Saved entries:
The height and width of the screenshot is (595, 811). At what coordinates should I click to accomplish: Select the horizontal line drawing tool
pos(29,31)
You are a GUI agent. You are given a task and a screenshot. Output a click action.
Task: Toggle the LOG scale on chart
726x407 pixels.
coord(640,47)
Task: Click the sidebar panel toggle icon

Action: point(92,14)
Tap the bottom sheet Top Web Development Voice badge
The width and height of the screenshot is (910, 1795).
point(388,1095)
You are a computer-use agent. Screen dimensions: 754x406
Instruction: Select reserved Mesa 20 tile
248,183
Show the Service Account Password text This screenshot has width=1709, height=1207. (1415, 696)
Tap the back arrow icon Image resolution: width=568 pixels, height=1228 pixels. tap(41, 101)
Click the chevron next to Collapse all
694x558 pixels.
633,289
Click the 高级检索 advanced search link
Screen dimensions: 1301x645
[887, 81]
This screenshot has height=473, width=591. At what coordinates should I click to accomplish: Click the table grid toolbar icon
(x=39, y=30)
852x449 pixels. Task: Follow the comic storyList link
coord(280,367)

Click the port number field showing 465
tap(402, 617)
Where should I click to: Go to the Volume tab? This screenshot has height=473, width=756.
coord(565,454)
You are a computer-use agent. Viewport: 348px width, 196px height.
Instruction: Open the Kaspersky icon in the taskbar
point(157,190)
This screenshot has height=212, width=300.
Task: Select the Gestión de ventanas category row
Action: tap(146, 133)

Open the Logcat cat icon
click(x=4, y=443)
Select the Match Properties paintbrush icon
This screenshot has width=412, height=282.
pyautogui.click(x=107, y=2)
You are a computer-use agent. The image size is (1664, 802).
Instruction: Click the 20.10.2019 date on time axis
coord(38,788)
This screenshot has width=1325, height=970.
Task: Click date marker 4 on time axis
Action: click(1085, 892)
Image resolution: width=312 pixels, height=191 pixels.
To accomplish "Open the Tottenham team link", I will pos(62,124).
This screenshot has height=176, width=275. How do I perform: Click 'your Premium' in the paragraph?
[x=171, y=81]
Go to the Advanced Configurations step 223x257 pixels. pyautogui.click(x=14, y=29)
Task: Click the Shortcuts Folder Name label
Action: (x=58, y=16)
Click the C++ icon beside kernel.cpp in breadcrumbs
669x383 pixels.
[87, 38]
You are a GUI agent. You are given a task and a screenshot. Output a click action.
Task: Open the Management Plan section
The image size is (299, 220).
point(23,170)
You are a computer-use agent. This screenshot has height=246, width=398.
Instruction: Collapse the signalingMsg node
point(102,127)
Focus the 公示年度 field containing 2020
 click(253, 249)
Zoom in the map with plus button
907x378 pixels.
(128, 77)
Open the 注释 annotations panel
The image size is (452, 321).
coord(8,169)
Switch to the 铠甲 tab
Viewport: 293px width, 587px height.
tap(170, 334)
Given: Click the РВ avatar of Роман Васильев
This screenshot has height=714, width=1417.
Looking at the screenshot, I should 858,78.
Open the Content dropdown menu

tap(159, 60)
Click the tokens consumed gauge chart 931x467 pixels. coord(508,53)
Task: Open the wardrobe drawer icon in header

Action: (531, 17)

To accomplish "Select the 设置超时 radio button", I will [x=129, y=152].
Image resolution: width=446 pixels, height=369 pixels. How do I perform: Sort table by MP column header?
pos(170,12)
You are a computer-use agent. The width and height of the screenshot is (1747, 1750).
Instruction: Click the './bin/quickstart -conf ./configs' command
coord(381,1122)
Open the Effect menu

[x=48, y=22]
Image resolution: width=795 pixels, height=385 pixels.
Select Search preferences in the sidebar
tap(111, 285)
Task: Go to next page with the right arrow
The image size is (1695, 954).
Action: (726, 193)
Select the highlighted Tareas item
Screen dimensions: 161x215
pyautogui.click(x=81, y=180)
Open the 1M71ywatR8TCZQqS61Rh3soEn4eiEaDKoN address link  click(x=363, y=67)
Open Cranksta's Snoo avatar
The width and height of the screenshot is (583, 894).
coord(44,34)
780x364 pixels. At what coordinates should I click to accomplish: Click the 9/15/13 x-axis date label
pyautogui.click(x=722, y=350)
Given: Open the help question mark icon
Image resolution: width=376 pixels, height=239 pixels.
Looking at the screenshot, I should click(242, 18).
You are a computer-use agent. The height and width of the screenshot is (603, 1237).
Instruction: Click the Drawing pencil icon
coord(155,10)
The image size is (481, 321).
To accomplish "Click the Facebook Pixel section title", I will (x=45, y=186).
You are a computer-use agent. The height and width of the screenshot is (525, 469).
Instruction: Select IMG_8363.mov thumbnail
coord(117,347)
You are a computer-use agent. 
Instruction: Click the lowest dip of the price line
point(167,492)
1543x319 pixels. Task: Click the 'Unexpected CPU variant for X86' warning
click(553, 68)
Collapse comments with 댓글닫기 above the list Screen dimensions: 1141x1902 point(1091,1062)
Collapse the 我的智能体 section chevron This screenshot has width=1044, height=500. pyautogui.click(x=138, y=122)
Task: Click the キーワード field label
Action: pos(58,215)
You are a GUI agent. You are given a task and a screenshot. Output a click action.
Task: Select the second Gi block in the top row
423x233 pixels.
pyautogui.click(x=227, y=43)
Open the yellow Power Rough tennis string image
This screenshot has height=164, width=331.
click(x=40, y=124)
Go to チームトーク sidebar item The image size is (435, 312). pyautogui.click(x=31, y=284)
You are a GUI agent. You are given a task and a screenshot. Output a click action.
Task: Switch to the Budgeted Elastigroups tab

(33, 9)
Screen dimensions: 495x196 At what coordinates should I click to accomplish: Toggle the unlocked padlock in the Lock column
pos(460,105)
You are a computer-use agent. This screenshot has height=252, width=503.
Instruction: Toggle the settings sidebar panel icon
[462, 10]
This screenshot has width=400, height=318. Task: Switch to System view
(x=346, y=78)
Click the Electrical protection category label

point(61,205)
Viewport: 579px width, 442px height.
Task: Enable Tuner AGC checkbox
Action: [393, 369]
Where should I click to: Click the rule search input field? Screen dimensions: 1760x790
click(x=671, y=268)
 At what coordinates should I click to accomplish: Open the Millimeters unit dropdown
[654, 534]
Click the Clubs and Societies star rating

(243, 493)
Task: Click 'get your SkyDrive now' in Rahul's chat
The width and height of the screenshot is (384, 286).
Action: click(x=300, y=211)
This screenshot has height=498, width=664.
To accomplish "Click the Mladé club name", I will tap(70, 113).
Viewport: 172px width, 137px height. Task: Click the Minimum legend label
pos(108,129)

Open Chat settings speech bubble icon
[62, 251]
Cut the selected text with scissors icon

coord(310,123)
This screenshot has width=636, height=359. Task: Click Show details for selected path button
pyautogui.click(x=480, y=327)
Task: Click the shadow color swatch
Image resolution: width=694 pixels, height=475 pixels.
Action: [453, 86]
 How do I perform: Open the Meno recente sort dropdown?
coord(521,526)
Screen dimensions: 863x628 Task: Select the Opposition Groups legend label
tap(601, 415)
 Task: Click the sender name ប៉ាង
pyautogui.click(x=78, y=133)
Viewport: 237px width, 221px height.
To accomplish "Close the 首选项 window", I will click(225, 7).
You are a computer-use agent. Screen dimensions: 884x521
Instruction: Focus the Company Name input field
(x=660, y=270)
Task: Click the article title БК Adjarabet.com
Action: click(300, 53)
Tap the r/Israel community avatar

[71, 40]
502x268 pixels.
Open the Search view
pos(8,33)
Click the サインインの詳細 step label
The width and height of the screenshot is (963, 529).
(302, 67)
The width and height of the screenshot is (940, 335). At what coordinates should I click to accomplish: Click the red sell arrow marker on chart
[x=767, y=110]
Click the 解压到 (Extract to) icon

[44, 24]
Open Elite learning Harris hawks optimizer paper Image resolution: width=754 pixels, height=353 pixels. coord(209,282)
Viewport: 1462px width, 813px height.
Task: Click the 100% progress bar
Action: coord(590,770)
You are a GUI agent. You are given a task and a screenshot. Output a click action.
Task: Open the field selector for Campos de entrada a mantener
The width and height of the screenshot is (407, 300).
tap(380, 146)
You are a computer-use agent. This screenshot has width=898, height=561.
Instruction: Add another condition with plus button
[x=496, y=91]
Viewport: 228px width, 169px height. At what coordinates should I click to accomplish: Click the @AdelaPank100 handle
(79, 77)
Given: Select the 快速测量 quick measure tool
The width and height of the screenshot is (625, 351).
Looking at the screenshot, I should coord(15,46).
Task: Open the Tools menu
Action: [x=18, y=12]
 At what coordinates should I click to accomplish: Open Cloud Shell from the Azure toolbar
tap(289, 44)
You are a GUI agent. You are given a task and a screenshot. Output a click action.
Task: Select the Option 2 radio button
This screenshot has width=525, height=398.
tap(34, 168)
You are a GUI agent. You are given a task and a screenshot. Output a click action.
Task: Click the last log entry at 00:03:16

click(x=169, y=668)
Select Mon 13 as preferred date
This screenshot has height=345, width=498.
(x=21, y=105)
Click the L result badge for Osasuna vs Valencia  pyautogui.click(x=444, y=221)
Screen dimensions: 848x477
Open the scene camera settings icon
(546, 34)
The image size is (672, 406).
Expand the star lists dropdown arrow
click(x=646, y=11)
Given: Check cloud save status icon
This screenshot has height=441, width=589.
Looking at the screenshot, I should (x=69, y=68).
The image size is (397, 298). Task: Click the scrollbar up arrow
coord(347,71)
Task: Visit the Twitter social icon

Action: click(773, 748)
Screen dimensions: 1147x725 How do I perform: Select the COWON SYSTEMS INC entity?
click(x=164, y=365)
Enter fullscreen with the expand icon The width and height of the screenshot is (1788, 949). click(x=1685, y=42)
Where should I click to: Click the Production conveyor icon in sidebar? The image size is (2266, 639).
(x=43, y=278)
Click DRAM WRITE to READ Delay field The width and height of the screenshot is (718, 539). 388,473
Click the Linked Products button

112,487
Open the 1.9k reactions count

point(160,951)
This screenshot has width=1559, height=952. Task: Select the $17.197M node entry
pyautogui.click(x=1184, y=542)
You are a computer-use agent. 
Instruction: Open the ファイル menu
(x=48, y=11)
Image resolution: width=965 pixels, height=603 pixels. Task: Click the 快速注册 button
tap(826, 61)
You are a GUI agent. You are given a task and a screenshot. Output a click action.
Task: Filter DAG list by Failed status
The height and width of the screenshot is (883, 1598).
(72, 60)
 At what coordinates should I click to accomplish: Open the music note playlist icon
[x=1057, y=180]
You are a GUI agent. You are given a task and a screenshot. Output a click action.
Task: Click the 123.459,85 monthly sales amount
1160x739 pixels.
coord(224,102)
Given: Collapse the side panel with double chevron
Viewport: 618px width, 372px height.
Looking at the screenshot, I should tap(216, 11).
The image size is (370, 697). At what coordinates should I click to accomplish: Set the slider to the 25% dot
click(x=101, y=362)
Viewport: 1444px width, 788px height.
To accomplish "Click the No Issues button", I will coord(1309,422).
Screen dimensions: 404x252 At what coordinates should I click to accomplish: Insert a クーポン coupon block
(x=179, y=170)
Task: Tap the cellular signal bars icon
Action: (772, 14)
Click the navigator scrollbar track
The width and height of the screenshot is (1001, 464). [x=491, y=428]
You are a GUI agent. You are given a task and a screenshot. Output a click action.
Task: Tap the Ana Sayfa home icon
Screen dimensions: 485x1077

> [Given request]
Retype the lines of the data above, starting with the line that contains "Task: Click 'get" and ending with the line that contains "will tap(70, 113).", both included.

> [Full output]
Task: Click 'get your SkyDrive now' in Rahul's chat
The width and height of the screenshot is (384, 286).
Action: click(x=300, y=211)
This screenshot has height=498, width=664.
To accomplish "Click the Mladé club name", I will tap(70, 113).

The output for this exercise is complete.